Sunday, September 18, 2011

Training wheels

9 miles today, training on my brother's old red mountain bike.  I wanted to post about 20 pictures from the bright-colored farmer's market, the fountains, tile, the old men playing steel guitar.  I could smell the fresh red peppers tied together drying in the sun.  I wandered through the farm-grown melons and tomatoes, the local honey and found green peppers, fresh then torches lit and oila! roasted!

I wandered to a quieter corner, the french bakery - everyone hugged the french woman who baked the pastries and breads, after tasting them, I wanted to hug her too.

The evening is cool, I have a red sweatshirt on and the white lights remind me of the strings of lights above Clarendon street in Oxford, I would sit on the curb eating ice cream, and the arches of light made it taste better, as did the students and profs riding by on bicycles, flying school colors on the scarves around their necks in the autumn air.

Wednesday, September 14, 2011

Red in the Studio

The cloudscapes today were....beyond description.  The air was cool and I passed people sitting on porches and curbs, kids getting a haircut outside.  It wasn't a study kind of day, it was a day to be in your eyes, not your head.  The perfect day to visit a lovely artist in her studio and see a tree slowly unfurl across the canvas.

Sunday, September 11, 2011

That is my cup of tea (or not)

I am a tea fanatic, truth be told, was one before I lived in England.

I wanted to order peppermint tea in Spain on a visit there. My server had no idea what I was talking about. We discussed in both Spanish and English what I wanted and still, no luck. Finally the server said "do you mean peppermint infusion?".

So the source of our misunderstanding was the precise terminology, you see only the drink made from the leaves of the plant camellia sinensis (the tea plant to you and I) is actually tea, everything else is an infusion.

Sheesh, glad we cleared that up.

Saturday, September 10, 2011

Through the window

Outside that window it's getting cooler, below 80 at night, in the mid-90's during the day.

I am a fan of looking out of windows, some of my favorites are train, plane, boat and beach house windows.

Ah, the beach, sometimes the desert feels like an underwater landscape -the cactus are corals.

○ ○ ○

ACTIVITY 1 => Reproduce the part of the blog posts between "Wednesday, September 14, 2011" and "lived in England.", inclusive.
ACTIVITY 2 =>
Answer these questions about the blog posts:
(a) How many miles did the writer ride on the old red mountain bike?
(b) In which country did the writer try to order peppermint tea?
(c) How cool does it get at night in the post titled "Through the window"?
ACTIVITY 3 => Write what comes next in the blog posts, starting after their last sentence.
The data come from a different source than the blog posts.

INFORMATION PROVIDED =>

○ ○ ○

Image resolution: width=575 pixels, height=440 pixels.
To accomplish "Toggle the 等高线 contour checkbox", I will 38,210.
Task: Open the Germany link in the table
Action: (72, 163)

○ ○ ○

ANSWER SECTION 1 =>
Wednesday, September 14, 2011

Red in the Studio

The cloudscapes today were....beyond description.  The air was cool and I passed people sitting on porches and curbs, kids getting a haircut outside.  It wasn't a study kind of day, it was a day to be in your eyes, not your head.  The perfect day to visit a lovely artist in her studio and see a tree slowly unfurl across the canvas.

Sunday, September 11, 2011

That is my cup of tea (or not)

I am a tea fanatic, truth be told, was one before I lived in England.

ANSWER SECTION 2 =>
(a) 9 miles
(b) Spain
(c) Below 80

ANSWER SECTION 3 =>
In a sailboat on rough sea, though, I would rather be at the tiller, splashed with sea and rain water. One time when I was little, we were caught on some rough water and I went down and hid in the bow of the boat, and was afraid of the sounds I heard. It was cold and windy and wet on deck, so not a bad idea at that time. Now, I want to know how to sail that boat, I want to know when to run with the wind and when to tack.

Friday, September 9, 2011

These are my people

I took this picture in an antique shop a few months ago, but it fits with today. Here are a few of the reasons why:

for some reason various people have been discussing past and future Halloween costumes,

my housemates' friend brought her dogs to play with their dog here at la casa de nosotros,

Shabbat dinner with my peeps makes me feel a little like that little dog,

and the best line from watching last night's outdoor movie in downtown Tucson, the original Grapes of Wrath in glorious black and white, is of course Mama's line "We are the people"...

Tuesday, September 6, 2011

Point of View


Sometimes you stand in one place, but the perspective changes. When I looked through this 'viewfinder' I could see houses on the hills that I had thought were barren. Earlier this weekend, I was surprised to find the Catalina's as green as Ireland (but with different foliage).

Over the past few weeks I feel my perspective shifting in every way, microscopic to telescopic, climbing on a cliff or hiking down a ravine, insider and outsider, anatomy and psychology, histology and patient interviews.

When you look at the stars you feel small and time is large, while studying ants and butterflies just makes our lives seem impossibly long and our bodies enormous. Medicine is both of those views at once...and I am also the stars and the ant and the butterfly.

Thursday, September 1, 2011

Catalina

I love the storm passing over the Santa Catalina Mountains...incidentally, this little range is named for St. Catherine of the 'Catherine Wheel" (torture device) fame. Before that unfortunate incident, however, she was known as a scholar. These mountains, named in 1697 seemed to know in advance a university would be nearby...Catherine would be proud.

Even though I don't officially believe in Saints and Angels, I choose to pretend that I do. Much like medieval scholars with their dual maps of the world - the 'True map' with spiritual meaning, and then the one you use to sail or travel by. My maps of the world include what I see and what I enjoy considering....Really, science and medicine is like this, so much of what we are learning are possible maps or belief systems superimposed over the body we know. The missing places or the mythological ones perhaps as important as they well-charted regions.

Humid, hot and cloudy, strange weather, but normal for Tucson.